### PARTS OF THE EXERCISE
[1] According to the text about dataset tables, what does the Find function return?
[2] Name every function that the text about dataset tables identifies by name.
[3] From the text about dataset tables, extract the passage starting with "Adding rows to" and going on through "a dataset datatable.".

### DOCUMENT TEXT
____

In order to eliminate the SQLCe queries we had to find a way to directly look into a specific datatable within the dataset and pull out the row or rows that met the specified search criteria.  In order to search for a specific row or specific rows, you have to create a dataview from a datatable within a dataset and then call the Find or FindRows function on that dataview.  The Find function takes in a specific value to search for within a dataview and returns the row index containing the desired value.  The Find Rows function takes in an object array of search criteria and returns an array of DataRowView’s of the specific rows containing the search criteria.  The FindRows function is especially important when removing rows within a strongly typed dataset, but I will get into that a little later.  For the most part all of my SQL queries could be converted to a Find or FindRows function call; moreover, when ever I wanted to find the maximum or minimum value for any specific column in a datatable, all I had to do was sort the specific column is Ascending (ASC) or descending (DESC) order.

Adding rows to a dataset table was not very difficult because it has a built in function which allows you to input, as parameters, the values for the new row.  Removing rows from a datatable was not as easy as adding because you have to pass in the specific DataRow which you want to remove instead of just the values of the row.  Fortunately, each of our datatables had a primary key and so we were able to call FindRows with a primary key and that returned a DataRowView of the specific row.  With the DataRowView you can call the .Row function which returns the DataRow being viewed.  So overall we were able to convert all of the SQL queries to regular function calls on a dataset datatable.

____

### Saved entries

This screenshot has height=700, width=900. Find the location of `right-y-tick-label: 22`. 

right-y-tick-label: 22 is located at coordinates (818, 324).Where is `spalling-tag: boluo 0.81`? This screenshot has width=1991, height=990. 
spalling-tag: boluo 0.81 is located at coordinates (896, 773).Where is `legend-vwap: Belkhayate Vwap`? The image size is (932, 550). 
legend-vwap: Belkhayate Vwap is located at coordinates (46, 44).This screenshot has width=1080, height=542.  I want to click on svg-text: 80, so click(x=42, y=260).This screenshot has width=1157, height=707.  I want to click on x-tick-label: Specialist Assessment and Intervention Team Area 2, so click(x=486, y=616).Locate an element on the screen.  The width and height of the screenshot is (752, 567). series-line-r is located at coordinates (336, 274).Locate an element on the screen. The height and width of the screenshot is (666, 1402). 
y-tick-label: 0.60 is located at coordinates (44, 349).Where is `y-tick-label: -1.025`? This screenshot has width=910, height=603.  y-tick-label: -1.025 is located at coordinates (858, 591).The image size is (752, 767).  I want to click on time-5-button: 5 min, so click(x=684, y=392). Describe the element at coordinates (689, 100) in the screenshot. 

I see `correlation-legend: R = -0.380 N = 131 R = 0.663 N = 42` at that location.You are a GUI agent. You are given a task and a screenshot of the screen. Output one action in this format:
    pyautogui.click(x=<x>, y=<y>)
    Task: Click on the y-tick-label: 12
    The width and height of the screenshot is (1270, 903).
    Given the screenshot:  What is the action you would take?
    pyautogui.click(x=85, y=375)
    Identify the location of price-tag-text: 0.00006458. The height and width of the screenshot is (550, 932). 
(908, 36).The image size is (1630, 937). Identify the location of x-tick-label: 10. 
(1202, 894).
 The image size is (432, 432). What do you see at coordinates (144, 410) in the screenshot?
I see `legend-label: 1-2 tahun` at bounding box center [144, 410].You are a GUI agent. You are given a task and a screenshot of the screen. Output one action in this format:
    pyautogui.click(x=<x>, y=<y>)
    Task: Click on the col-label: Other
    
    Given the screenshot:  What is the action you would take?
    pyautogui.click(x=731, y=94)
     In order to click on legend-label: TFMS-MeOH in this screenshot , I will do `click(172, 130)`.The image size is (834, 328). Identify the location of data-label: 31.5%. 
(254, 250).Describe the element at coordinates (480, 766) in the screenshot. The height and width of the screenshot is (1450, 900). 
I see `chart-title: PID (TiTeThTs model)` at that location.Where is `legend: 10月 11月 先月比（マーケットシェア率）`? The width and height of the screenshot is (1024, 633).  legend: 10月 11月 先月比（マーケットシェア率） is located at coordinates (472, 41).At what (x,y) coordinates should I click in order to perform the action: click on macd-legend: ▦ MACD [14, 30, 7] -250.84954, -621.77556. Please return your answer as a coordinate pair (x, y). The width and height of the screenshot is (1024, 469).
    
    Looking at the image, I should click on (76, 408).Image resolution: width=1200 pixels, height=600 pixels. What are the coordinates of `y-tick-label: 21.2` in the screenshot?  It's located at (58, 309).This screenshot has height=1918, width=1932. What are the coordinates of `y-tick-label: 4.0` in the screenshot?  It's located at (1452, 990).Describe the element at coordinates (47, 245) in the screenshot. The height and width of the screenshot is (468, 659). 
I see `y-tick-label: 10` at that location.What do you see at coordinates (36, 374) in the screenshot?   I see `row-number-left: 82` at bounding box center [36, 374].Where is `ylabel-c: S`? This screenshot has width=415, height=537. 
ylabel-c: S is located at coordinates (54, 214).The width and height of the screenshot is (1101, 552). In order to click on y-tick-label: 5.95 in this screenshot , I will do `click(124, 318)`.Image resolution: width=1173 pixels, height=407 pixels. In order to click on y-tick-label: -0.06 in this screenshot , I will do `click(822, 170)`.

____

### RESPONSES PER TASK
[1] It returns the row index containing the desired value.

[2] Find, FindRows, .Row

[3]
Adding rows to a dataset table was not very difficult because it has a built in function which allows you to input, as parameters, the values for the new row.  Removing rows from a datatable was not as easy as adding because you have to pass in the specific DataRow which you want to remove instead of just the values of the row.  Fortunately, each of our datatables had a primary key and so we were able to call FindRows with a primary key and that returned a DataRowView of the specific row.  With the DataRowView you can call the .Row function which returns the DataRow being viewed.  So overall we were able to convert all of the SQL queries to regular function calls on a dataset datatable.